** Opening The data block **

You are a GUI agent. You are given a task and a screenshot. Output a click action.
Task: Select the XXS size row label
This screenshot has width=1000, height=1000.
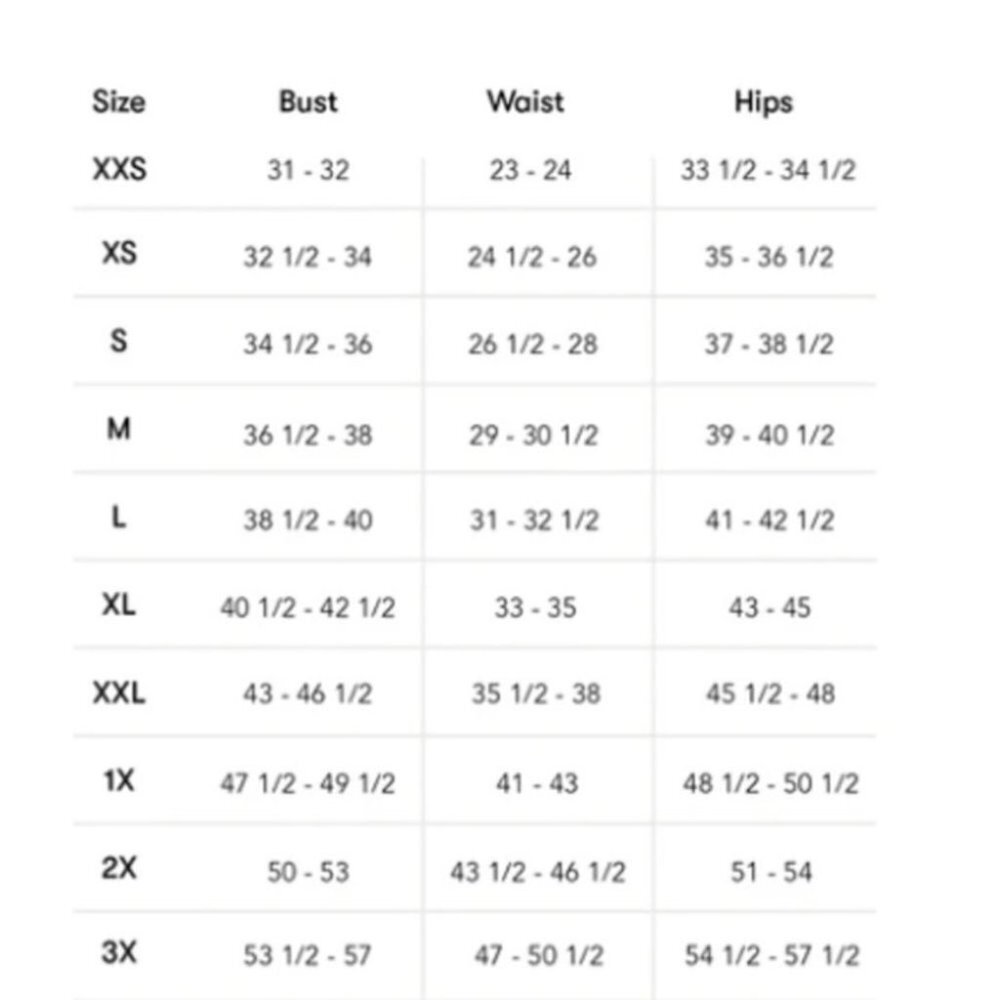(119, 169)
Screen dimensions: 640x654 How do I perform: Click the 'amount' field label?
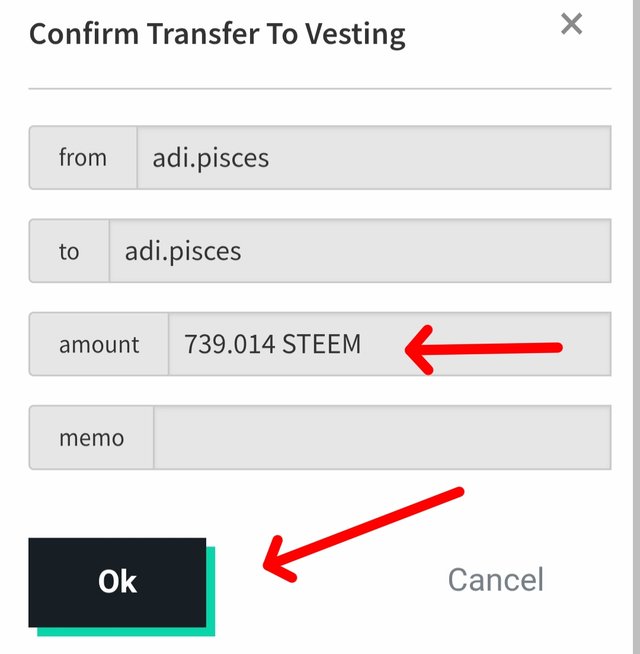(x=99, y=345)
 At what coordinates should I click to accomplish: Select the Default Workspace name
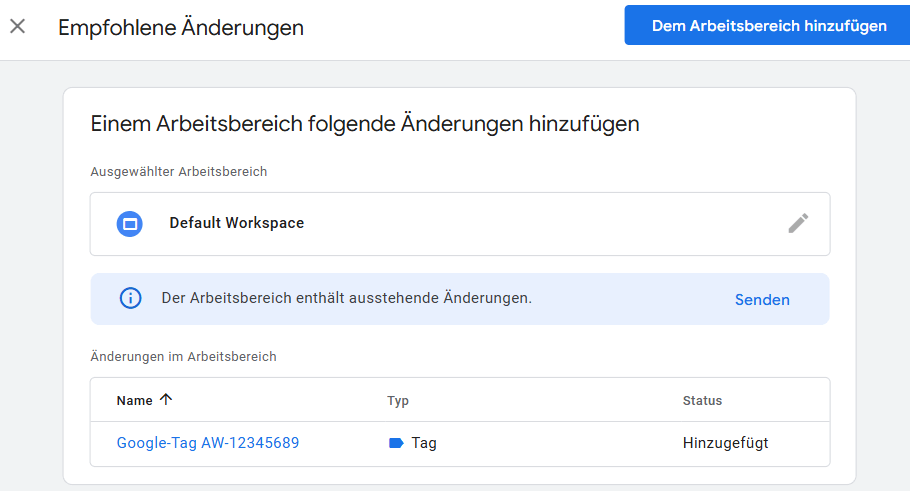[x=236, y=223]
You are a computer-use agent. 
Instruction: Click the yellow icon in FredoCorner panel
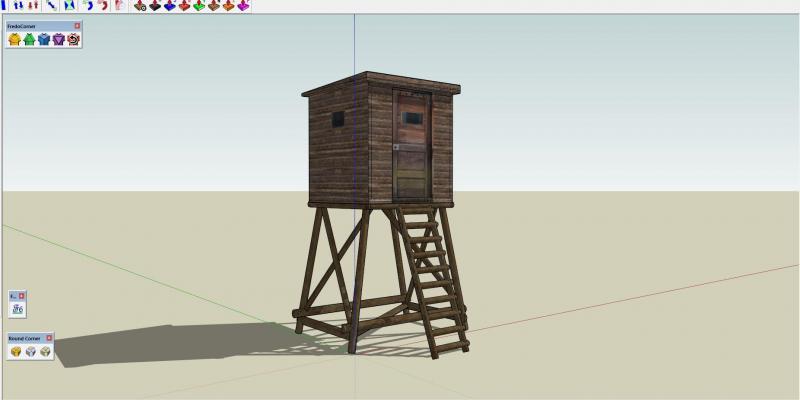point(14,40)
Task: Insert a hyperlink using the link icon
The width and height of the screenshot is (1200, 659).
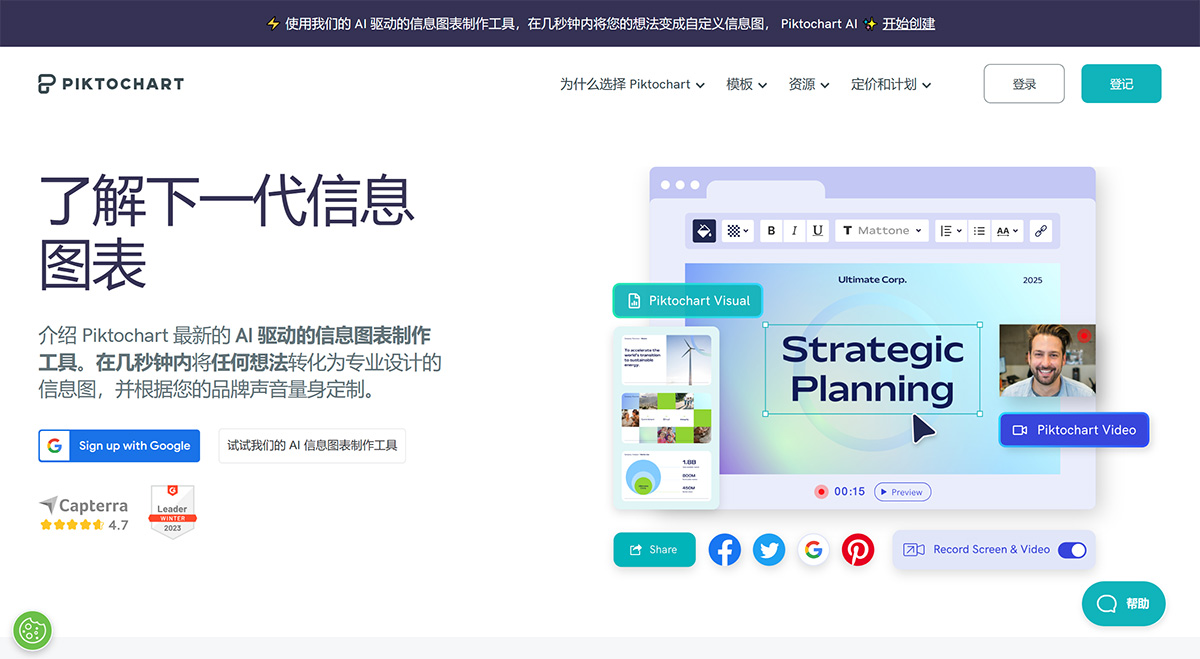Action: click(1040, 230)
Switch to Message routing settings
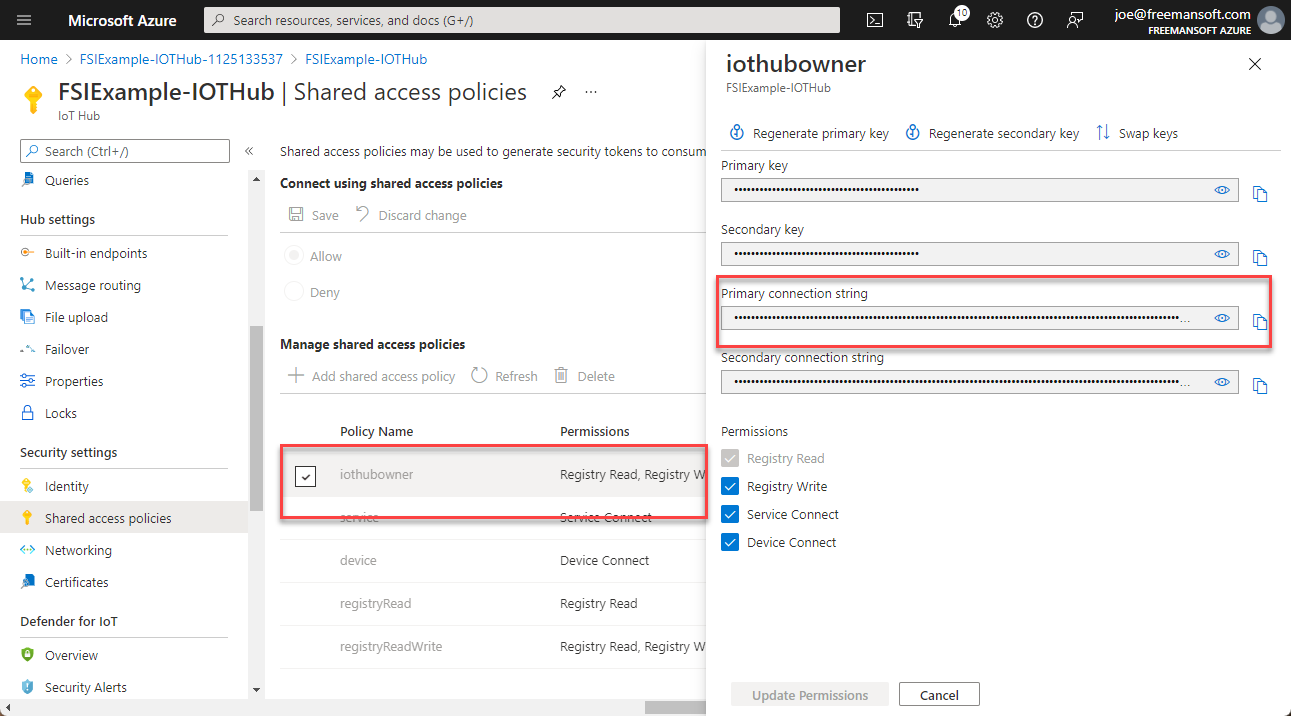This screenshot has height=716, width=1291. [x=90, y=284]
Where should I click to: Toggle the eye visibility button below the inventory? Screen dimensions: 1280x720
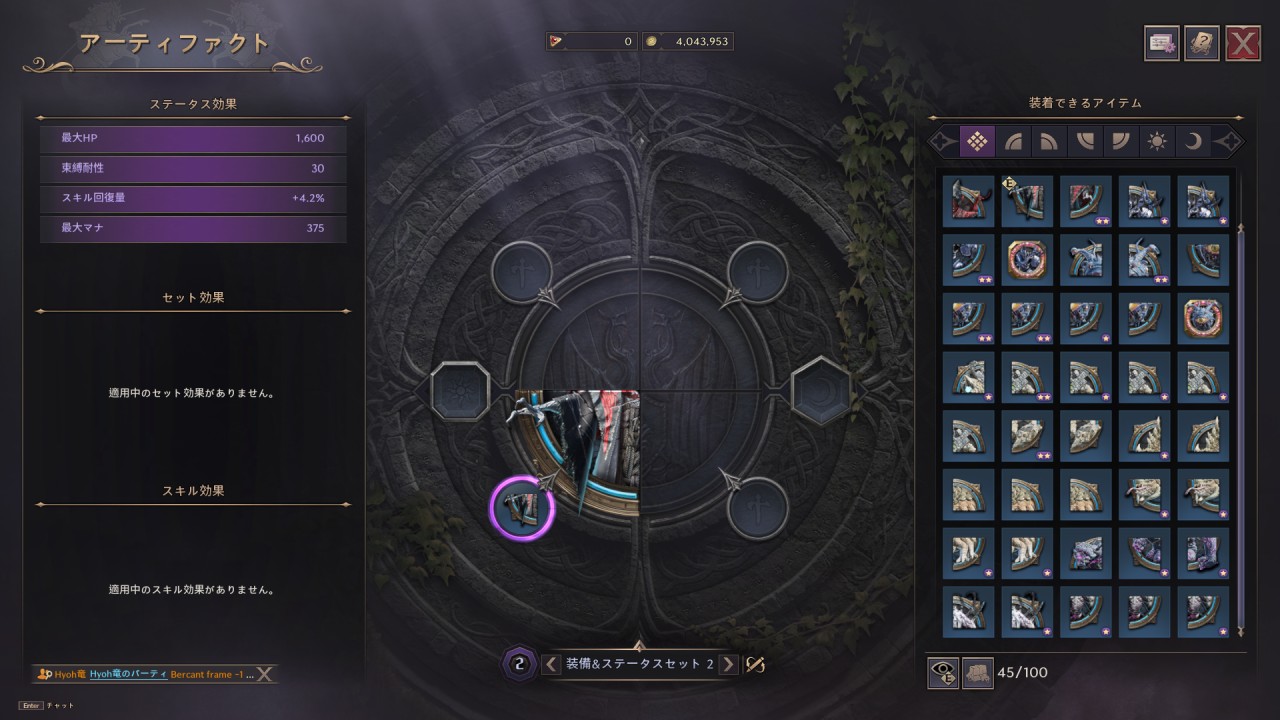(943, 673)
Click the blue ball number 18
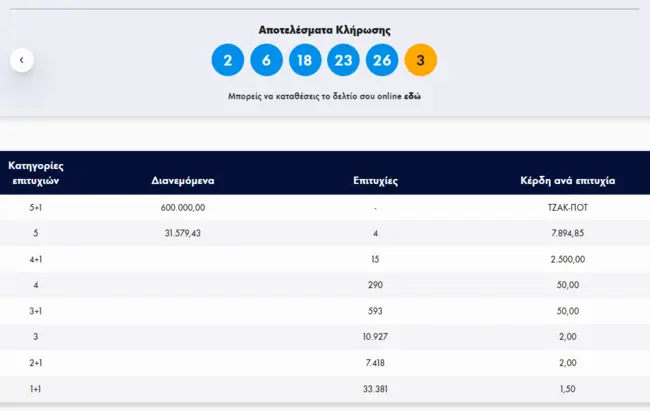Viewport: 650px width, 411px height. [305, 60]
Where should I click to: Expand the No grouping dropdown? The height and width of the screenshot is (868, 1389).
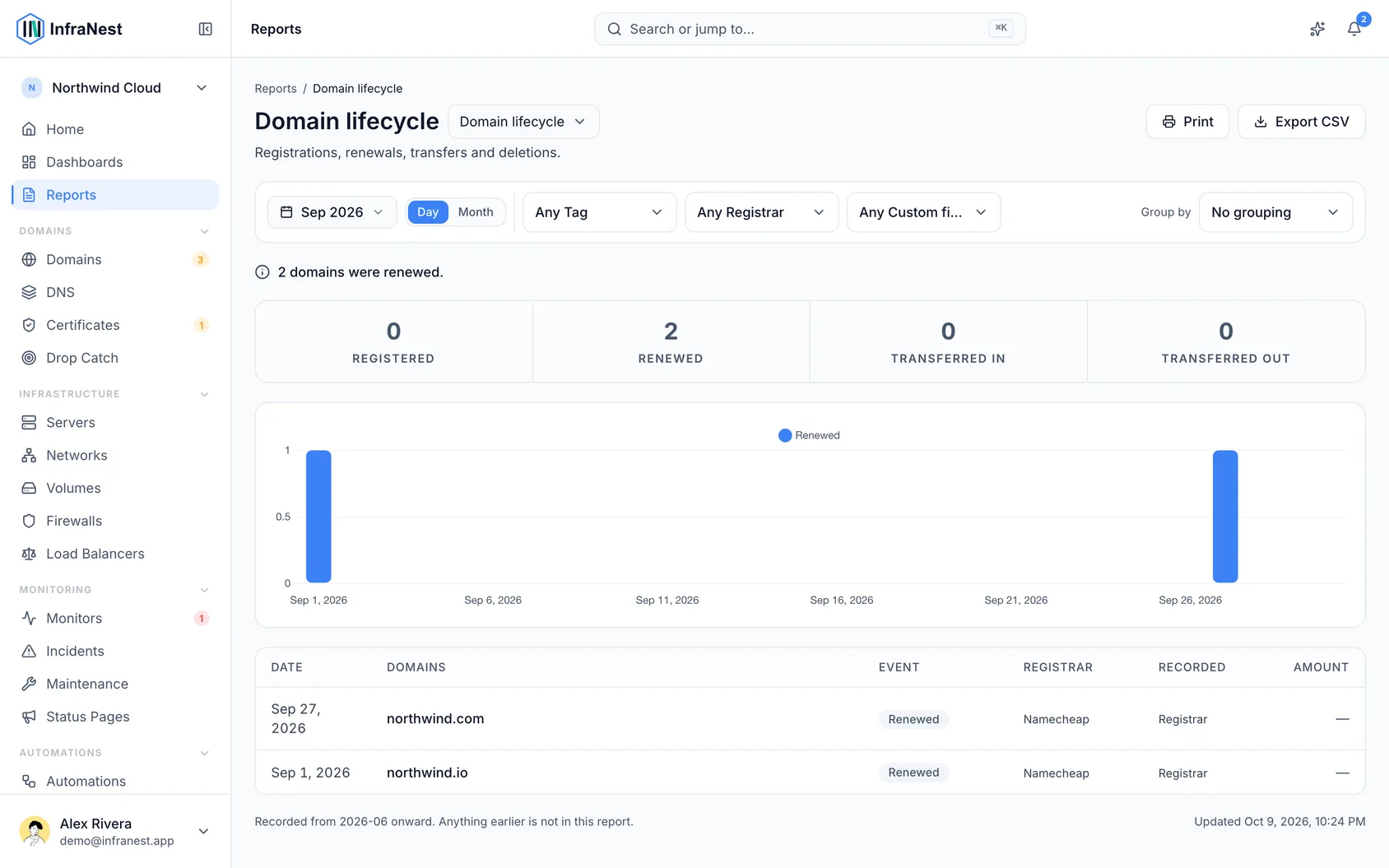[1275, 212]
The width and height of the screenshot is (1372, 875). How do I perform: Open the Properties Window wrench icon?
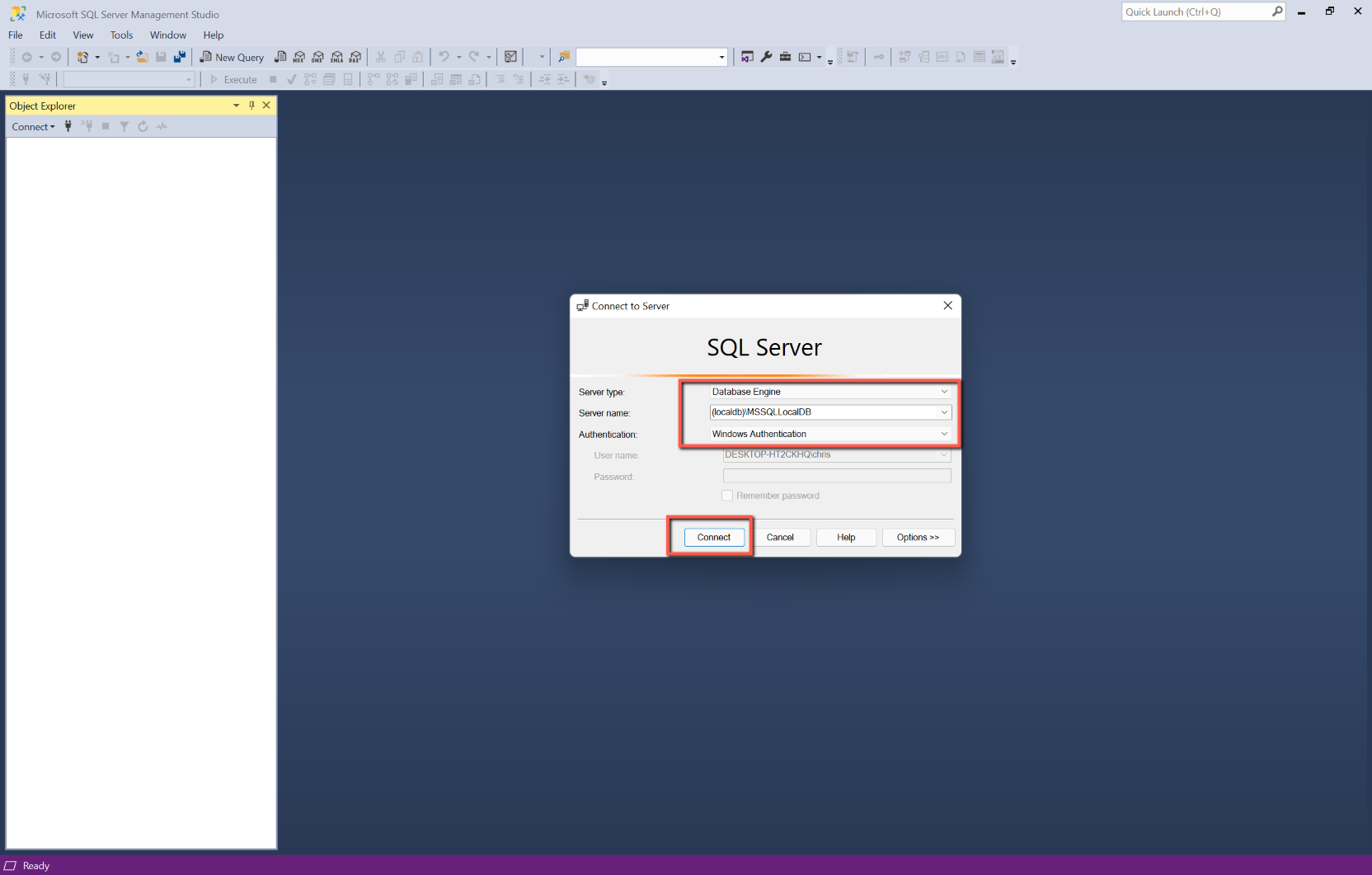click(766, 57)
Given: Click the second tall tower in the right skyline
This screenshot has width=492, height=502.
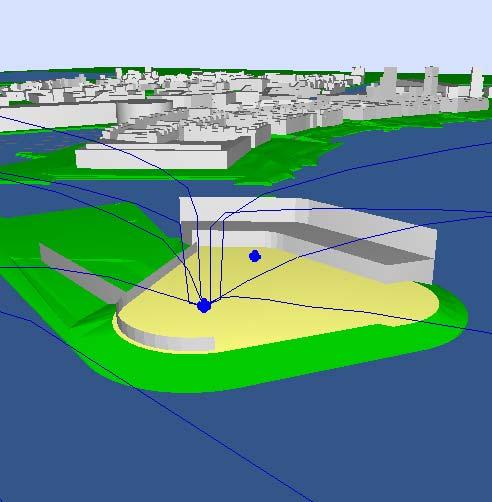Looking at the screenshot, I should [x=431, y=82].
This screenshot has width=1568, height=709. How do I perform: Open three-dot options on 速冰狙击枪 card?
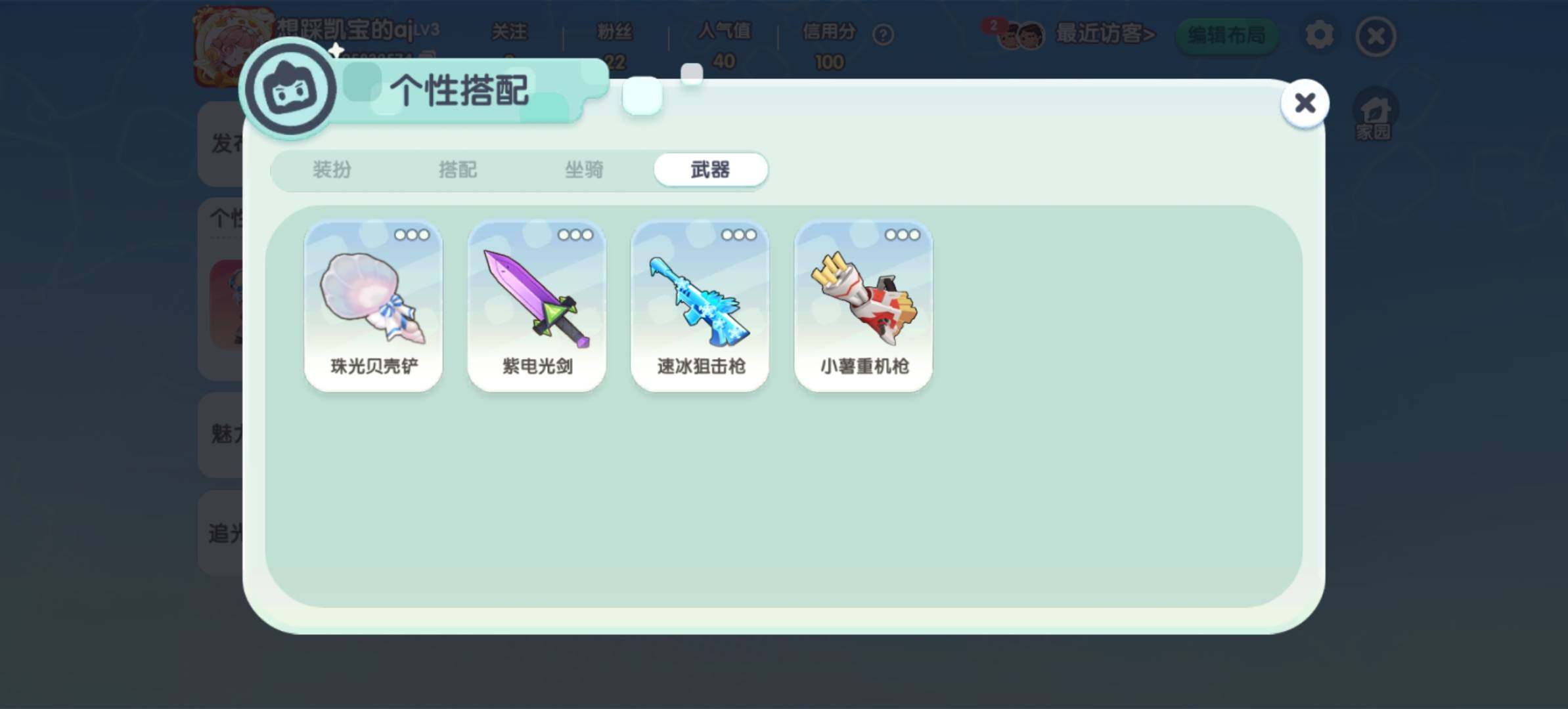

** Closing The data block **

Gather from the entries above all lines that include the string "agent".

Output for this task:
You are a GUI agent. You are given a task and a screenshot. Output a click action.
You are a computer-use agent. 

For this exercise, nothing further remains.